Medicina di genere: risposta alle terapie e comorbilità
Le malattie reumatologiche colpiscono le donne nell’80% dei casi. Questo dato è importante da tenere in considerazione perché la risposta alle terapie può essere differente fra uomini e donne e nelle stesse donne in diverse fasi della vita. La medicina di genere, definito dall’OMS (Organizzazione Mondiale della Sanità) lo studio dell’influenza delle differenze biologiche (definite dal sesso) e socio-economiche e culturali (definite dal genere) sullo stato di salute e di malattia di ogni persona, è un tema emergente che è stato studiato soprattutto in relazione all’artrite reumatoide.

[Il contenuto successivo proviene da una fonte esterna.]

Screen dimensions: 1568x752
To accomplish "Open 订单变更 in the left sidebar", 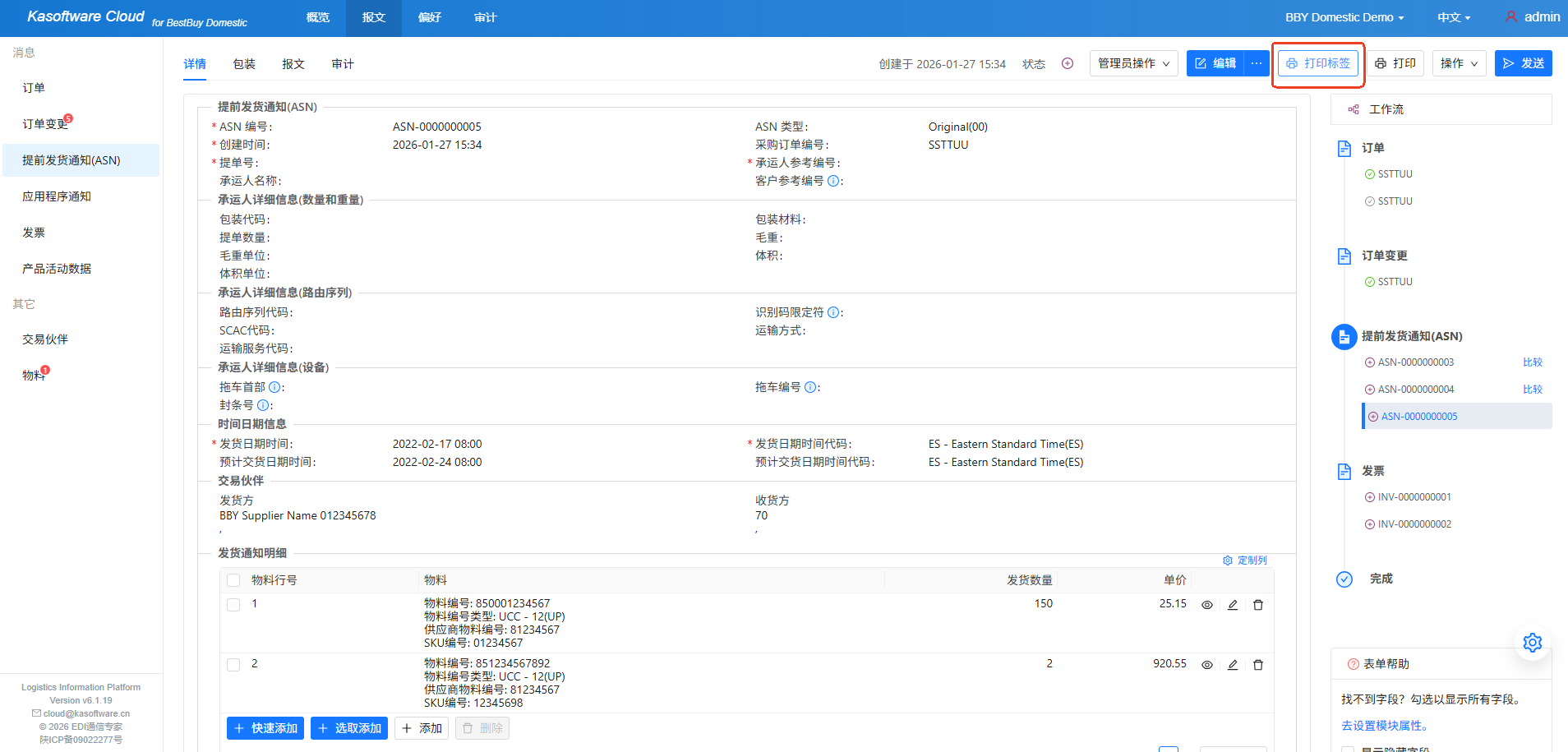I will pos(45,124).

Quest’ultima potrebbe essere causata da una complessa interazione tra fattori genetici, ormonali, ambientali e comportamentali, legati al sesso. Le donne con artrite reumatoide mostrano, infatti, un’attività della malattia più elevata rispetto agli uomini e rispondono diversamente alle terapie. Oggi sappiamo dalla letteratura che la differenza di genere riguarda anche le comorbilità: nel genere maschile si è osservata infatti una maggiore frequenza di diabete mellito, ulcera peptica e malattie cardiovascolari e respiratorie, mentre depressione e osteoporosi sono più frequenti nelle donne.
Alla luce di queste informazioni, tenere conto dei fattori legati a sesso e genere diventa una sfida importante per migliorare la cura, l’aderenza alle terapie e per aprire nuove prospettive di ricerca in campo scientifico.